Dark Hollow eBook

This eBook from the Gutenberg Project consists of approximately 336 pages of information about Dark Hollow.

Dark Hollow eBook

This eBook from the Gutenberg Project consists of approximately 336 pages of information about Dark Hollow.

“If they had not thought!” he repeated.  “If you had said if they had not known, then I might indeed have smelt danger.  People think strange things.  Perhaps you think them, too.”
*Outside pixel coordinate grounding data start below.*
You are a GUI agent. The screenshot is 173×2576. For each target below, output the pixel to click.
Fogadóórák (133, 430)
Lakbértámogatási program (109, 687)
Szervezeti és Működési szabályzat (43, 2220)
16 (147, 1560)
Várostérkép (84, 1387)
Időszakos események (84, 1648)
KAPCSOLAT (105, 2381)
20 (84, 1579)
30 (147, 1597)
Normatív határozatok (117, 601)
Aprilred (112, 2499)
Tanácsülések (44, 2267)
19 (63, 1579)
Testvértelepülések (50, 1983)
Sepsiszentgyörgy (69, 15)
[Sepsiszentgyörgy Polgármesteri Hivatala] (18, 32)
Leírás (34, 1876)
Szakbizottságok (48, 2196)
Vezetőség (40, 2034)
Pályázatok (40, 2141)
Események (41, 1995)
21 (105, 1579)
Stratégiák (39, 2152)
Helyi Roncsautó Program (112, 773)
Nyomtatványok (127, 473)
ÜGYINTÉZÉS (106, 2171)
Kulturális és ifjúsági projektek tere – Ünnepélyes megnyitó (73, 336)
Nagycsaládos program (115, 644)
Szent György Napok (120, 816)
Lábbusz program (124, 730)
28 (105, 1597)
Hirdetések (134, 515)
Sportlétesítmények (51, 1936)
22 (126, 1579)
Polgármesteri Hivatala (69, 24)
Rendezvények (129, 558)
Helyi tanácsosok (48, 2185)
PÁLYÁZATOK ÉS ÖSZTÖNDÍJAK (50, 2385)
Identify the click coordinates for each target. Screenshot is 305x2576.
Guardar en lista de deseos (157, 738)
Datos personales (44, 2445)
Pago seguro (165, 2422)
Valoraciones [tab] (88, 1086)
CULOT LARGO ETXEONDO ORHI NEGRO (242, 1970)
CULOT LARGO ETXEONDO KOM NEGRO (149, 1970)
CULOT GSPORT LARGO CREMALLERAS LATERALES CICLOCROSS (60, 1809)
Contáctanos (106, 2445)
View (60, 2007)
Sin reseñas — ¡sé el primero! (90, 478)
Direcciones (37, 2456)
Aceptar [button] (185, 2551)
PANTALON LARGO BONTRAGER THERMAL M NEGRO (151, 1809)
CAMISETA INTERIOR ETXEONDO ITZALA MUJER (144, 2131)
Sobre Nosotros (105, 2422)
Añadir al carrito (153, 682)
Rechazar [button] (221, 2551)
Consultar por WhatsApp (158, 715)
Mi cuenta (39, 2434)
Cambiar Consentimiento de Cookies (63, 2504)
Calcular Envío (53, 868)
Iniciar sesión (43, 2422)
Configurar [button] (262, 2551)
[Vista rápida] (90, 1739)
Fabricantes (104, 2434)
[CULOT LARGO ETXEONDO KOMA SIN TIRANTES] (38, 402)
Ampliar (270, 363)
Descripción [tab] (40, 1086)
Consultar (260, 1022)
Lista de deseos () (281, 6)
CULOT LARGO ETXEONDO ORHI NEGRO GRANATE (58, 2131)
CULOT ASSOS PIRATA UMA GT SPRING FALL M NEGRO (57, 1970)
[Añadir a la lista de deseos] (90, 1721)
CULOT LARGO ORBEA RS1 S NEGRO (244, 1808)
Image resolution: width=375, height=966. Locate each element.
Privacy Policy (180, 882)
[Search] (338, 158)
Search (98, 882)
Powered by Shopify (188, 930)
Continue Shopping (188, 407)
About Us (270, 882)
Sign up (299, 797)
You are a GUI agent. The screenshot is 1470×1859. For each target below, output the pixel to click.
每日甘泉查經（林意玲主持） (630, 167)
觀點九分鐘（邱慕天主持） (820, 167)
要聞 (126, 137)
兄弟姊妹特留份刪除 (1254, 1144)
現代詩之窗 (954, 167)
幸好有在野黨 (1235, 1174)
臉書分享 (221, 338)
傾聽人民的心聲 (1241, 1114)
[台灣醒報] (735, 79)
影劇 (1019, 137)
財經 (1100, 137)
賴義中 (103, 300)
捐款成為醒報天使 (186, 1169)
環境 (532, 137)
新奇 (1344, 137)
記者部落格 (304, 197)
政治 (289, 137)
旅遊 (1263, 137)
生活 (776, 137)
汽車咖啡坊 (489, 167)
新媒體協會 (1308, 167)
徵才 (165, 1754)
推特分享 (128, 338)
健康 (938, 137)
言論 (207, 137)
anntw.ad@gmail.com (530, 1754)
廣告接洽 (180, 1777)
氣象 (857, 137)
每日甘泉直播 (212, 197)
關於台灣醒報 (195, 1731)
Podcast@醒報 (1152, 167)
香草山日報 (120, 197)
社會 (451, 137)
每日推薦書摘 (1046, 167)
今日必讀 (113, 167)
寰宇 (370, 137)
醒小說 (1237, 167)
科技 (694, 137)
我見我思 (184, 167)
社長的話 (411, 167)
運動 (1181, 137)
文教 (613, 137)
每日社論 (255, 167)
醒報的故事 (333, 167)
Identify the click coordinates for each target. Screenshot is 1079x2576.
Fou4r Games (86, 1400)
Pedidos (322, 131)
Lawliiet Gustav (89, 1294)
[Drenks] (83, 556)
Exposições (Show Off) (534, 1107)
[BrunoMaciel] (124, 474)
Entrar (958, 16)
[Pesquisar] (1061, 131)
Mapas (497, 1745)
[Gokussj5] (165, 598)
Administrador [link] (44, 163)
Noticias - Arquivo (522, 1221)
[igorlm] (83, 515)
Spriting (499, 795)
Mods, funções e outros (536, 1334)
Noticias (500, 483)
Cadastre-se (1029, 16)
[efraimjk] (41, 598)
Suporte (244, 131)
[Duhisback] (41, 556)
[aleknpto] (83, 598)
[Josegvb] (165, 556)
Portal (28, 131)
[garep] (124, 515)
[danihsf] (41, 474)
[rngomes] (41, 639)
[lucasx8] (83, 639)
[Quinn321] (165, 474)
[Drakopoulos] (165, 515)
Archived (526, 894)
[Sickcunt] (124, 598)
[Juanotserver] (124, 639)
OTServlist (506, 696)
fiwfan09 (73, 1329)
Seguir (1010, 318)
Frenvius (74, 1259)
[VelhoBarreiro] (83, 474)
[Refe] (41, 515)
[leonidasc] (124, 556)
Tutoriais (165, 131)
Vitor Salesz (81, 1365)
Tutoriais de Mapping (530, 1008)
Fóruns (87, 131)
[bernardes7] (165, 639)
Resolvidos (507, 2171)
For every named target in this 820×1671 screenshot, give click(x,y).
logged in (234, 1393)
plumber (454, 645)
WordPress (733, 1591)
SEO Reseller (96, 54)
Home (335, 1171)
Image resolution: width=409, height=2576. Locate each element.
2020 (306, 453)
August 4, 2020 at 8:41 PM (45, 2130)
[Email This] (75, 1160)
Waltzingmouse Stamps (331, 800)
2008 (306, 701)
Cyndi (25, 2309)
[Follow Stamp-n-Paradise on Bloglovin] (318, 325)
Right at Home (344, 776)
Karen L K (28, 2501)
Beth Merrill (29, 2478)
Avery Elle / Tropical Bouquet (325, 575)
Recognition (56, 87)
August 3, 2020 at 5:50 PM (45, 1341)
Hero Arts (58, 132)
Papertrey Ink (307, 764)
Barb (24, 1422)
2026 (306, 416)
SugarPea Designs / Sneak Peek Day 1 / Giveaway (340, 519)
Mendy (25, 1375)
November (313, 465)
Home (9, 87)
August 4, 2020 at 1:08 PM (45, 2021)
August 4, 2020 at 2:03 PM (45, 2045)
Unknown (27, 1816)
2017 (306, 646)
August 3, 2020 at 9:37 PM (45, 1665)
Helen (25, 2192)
“I?” The moment was critical.  She saw now that he was sounding her,—­had been sounding her from the first.  Should she let everything go and let him know her mind, or should she continue to conceal it?  In either course lay danger, if not to herself and Reuther, then to himself and Oliver.  She decided for the truth.  Subterfuge had had its day.  The menace of the future called for the strongest weapons which lie at the hand of man.  She, therefore, answered: 

“Yes; I have been thinking, and this is the result:  You must either explain publicly and quite satisfactorily to the people of this town, the mystery of your long separation from Oliver and the life you have since led in this trebly barred house, or accept the opprobrium of such accusations as we have listened to to-day.  There is no middle course, Judge Ostrander.  I who have loved Oliver almost like a son;—­who have a daughter who not only loves him but regards him as a perfect model of noble manhood, tell you so, though it breaks my heart to do it.  I cannot see you both fall headlong to destruction for lack of understanding the nearness or the depth of the precipice you are approaching.”

“So!”

The ejaculation came after a moment of intense silence—­a silence during which she seemed to discern the sturdiness of years drop slowly away from him.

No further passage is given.